Neyzmakov, Trump'ın aynı konudaki açıklamalarının üç ana teze dayandığını söylüyor:
"Öncelikle çatışmanın daha da genişlemesi ve bunun 'Üçüncü Dünya Savaşı'na sıçraması' riskleri hakkında.
İkincisi, Joseph Biden yönetiminin Ukrayna'yı destekleme yaklaşımı nedeniyle Amerikalı vergi mükelleflerinin üzerindeki ağır yüke atıflar.
Üçüncüsü, Beyaz Saray'a dönen ABD'nin 45. başkanı, düşmanlıkları sona erdirmek için Vladimir Putin ile müzakere etmenin yollarını bulabilir.

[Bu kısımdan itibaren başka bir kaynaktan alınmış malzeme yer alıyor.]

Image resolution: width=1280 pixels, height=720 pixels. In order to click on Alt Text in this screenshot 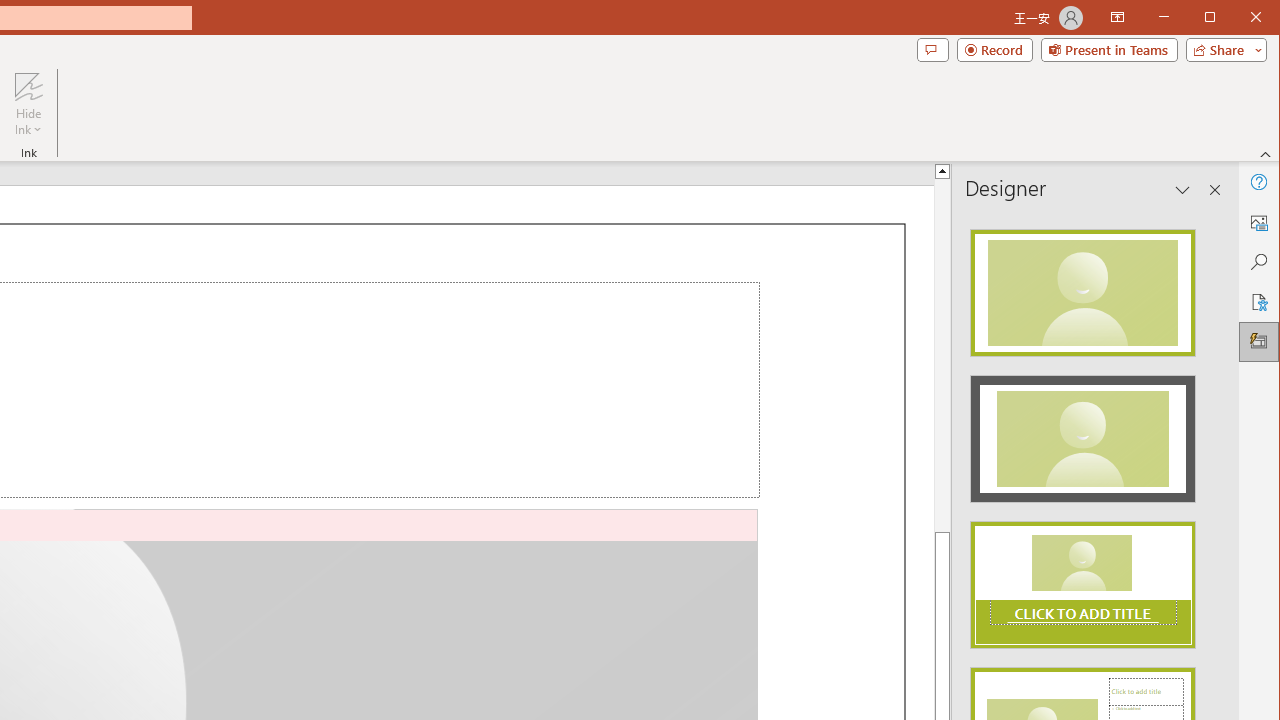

Aslında Trump, Rusya-Ukrayna çatışmasına ilişkin somut vaatlerde bulunmadan manevra alanı yaratmaya çalışıyor. Şimdilik, cumhuriyetçi yönetimin iktidara gelmesi durumunda Kiev'in sorununun en azından NATO içindeki çelişkilerin artması ve Ukrayna'ya çeşitli şekillerdeki desteklerin finansmanına yönelik yaklaşımların gözden geçirilmesi olabileceği varsayılabilir. Öte yandan Moskova için bu durumda sorun, Trump'ın pragmatik müzakerelerin başlangıcı olarak gerilimi maksimuma çıkarmaya yönelik geleneksel dış politika tarzıdır. Yani Moskova ile müzakerelere başlanmadan önce varsayımsal Trump yönetiminin Rusya üzerindeki baskısı tam tersine artabilir.”
Neyzmakov, Moskova ile Washington arasında müzakerelerin yeni seçimlerden sonra mümkün olabileceğini de sözlerine ekledi.
Elbette, artık Donald Trump ve Kamala Harris'in ABD başkanlık yarışını kazanma şansının neredeyse eşit olduğunu hatırlamakta fayda var. Bir yandan Demokrat Parti adayı, bu çatışmada Ukrayna'yı destekleme çizgisi konusunda daha güçlü konuşuyor. Öte yandan Moskova ile Washington arasında müzakerelerin yenilenen demokratik yönetim koşullarında mümkün olduğu belirtiliyor. Harris'in seçilmesi durumunda ABD yönetiminin kompozisyonunun nasıl değişeceği önemli.